Un drone che trasportava un defibrillatore ha vinto la gara di velocità con un’ambulanza, arrivando sulla scena di un arresto cardiaco improvviso con un vantaggio di 3 minuti e 11 secondi. L’intervallo tra la scarica erogata precocemente dal defibrillatore, utilizzato da soccorritori occasionali, e il successivo arrivo dell’ambulanza, è stato di 2 minuti e 12 secondi. Un “vantaggio” che aumenta del 20% la probabiltà di salvare il paziente.
“L’arresto cardiaco improvviso – spiega Mario Balzanelli, presidente della Sis 118 – uccide, inesorabilmente, ogni ora, almeno otto italiani e quasi 60mila persone all’anno. Almeno il 40% di queste persone, colpite in qualsiasi fascia di età, possono essere salvate senza esiti neurologici invalidanti se ricevono immediatamente il massaggio cardiaco e, quando indicata, entro i primi tre-quattro minuti, la scarica elettrica erogata da un defibrillatore”.
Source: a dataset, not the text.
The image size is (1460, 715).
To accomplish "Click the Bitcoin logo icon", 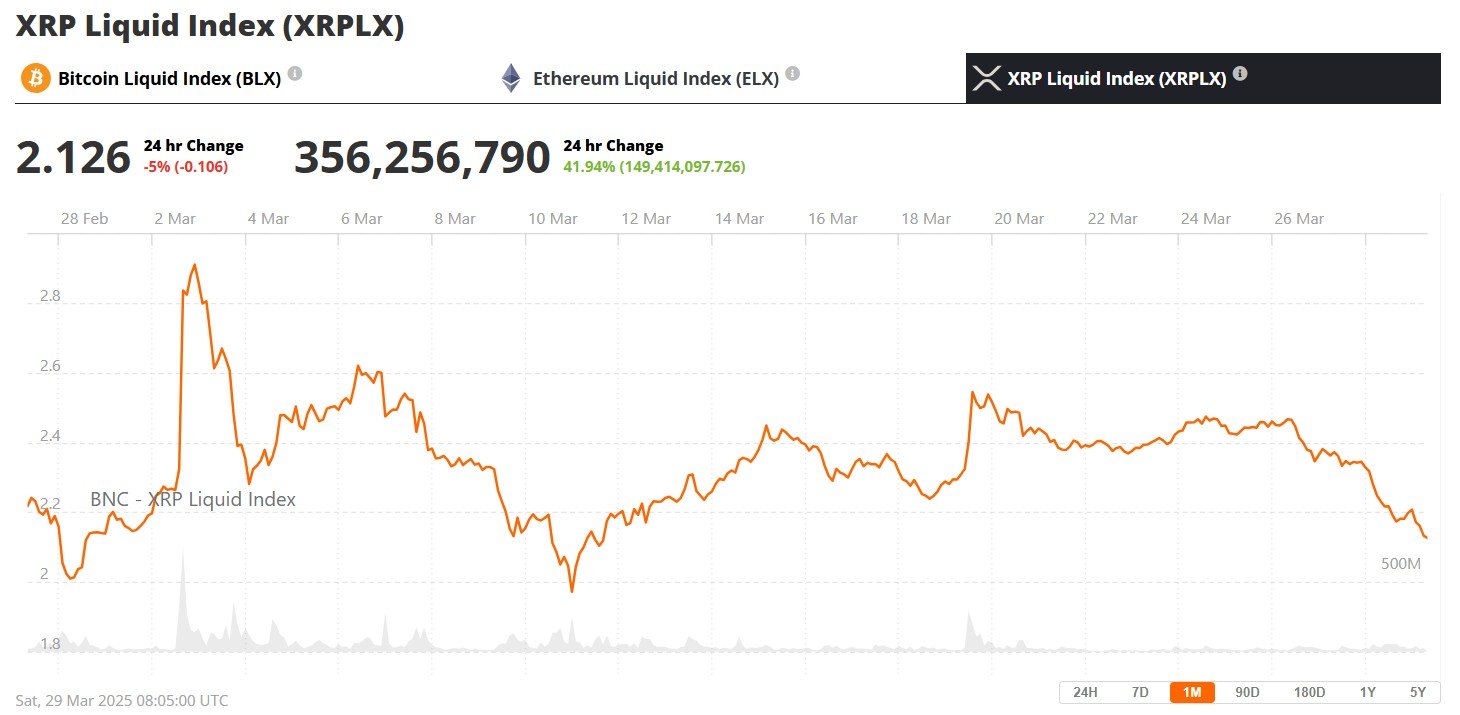I will [37, 78].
Sempre Balzanelli: “Il test di Altomonte prevedeva l’invio in contemporanea di un drone e di un’ambulanza proveniente da Iersi (SP 121). A parità di punto di partenza, l’ambulanza ha dovuto percorrere un tratto stradale di 2.5 chilometri circa, mentre per il drone con il defibrillatore la distanza coperta è stata, in linea retta, di circa 500 metri”.
Aggiunge Giampietro Coppola, sindaco di Altomonte, partner della sperimentazione: “Crediamo nel progetto e siamo convinti che la sua messa a punto ed entrata in esercizio permetterà di salvare sempre più vite umane”.